E5449. Black Holes in the Lung: A Constellation of Pulmonary Cystic Diseases
  1. Andressa Rosa; Hospital DF Star
  2. Leonardo Silva; Hospital DF Star
  3. Wagner de Paula; Hospital DF Star
  4. Lorena Varanda; Hospital DF Star
  5. Joalbo Andrade; Hospital DF Star
  6. Tiago Morato; Hospital DF Star
  7. Priscilla Neves; Hospital DF Star
True lung cysts are round, lucent, or low-attenuating spaces with a well-defined thin and regular wall (< 2–3 mm); they mostly contain air but can also be fluid-filled. Disperse cysts are usually found in near-normal aging lungs or are related to tobacco use, whereas multiple cysts should be of concern for cystic lung disease, a condition where cysts overrule normal lung parenchyma to some extent. However, not all lung lucencies are due to cystic conditions. Cavities are also lucent lesions that can be related to a myriad of diseases and should be differentiated from cysts by having a thicker (> 4 mm) and sometimes irregular wall. Besides, there are pitfalls that can mimic cystic lesions like emphysema, bronchiectasis, and honeycombing.

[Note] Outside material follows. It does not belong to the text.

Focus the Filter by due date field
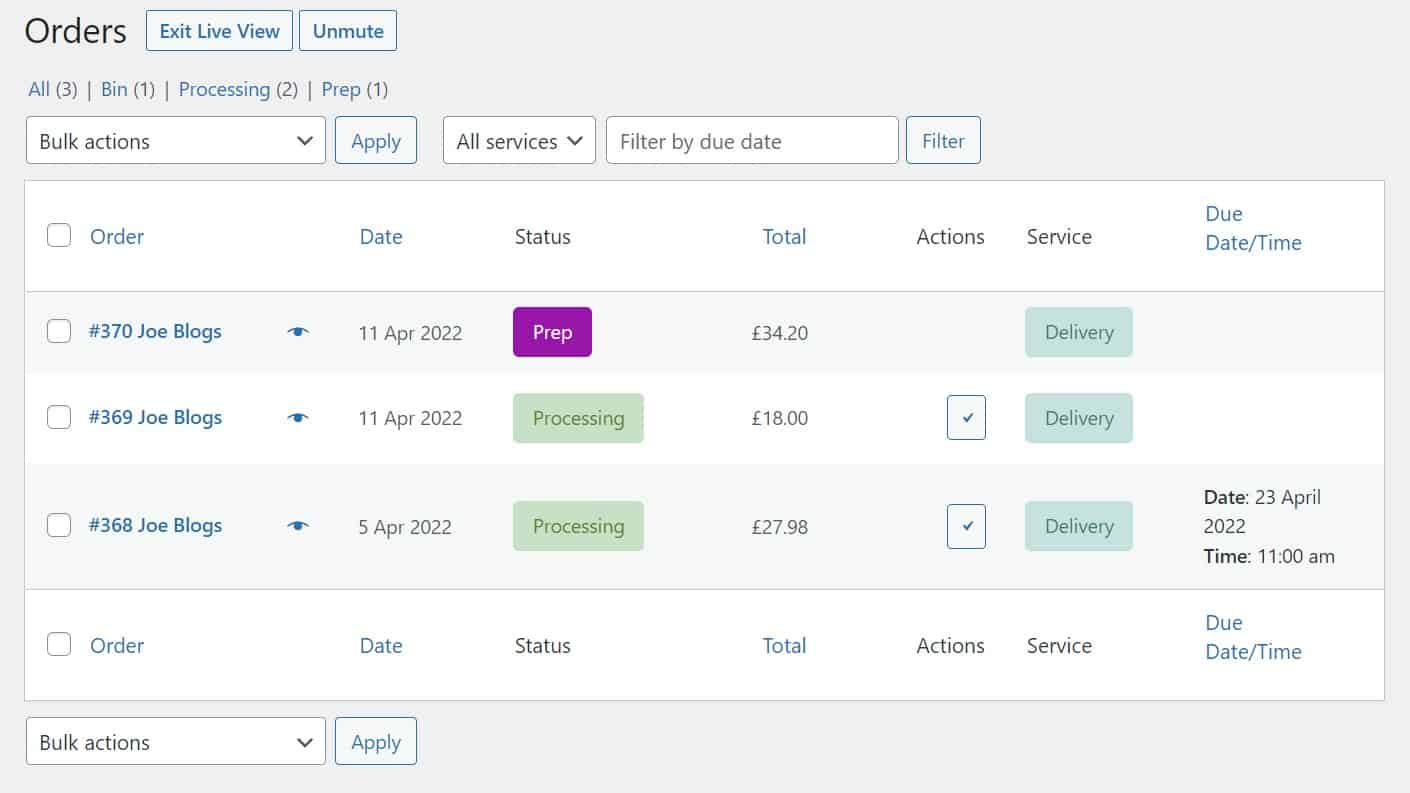(x=752, y=141)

Educational Goals / Teaching Points
The purpose of this exhibit is to show a pictorial review of key imaging findings within pulmonary cystic disease and main differential diagnosis/mimickers, and provide an algorithm to simplify the evaluation of these lesions.

Key Anatomic/Physiologic Issues and Imaging Findings/Techniques
To provide an better algorithm, we have divided the cystic conditions according to presence and absence of other findings and its mimickers: cystic disease without other lung findings; cystic disease with ground glass opacities; cystic disease with nodules associated; and mimickers of cystic conditions.

When approaching cystic lung disease one should first consider whether the finding is a ‘real cyst’ or an atypical manifestation of a common mimicker, e.g., metastasis or emphysema, then characterize its morphology and distribution. The aim of this education exhibit is to provide a brief review of the key imaging features of common cystic lung diseases and its confounders, supplying a framework for differential diagnosis.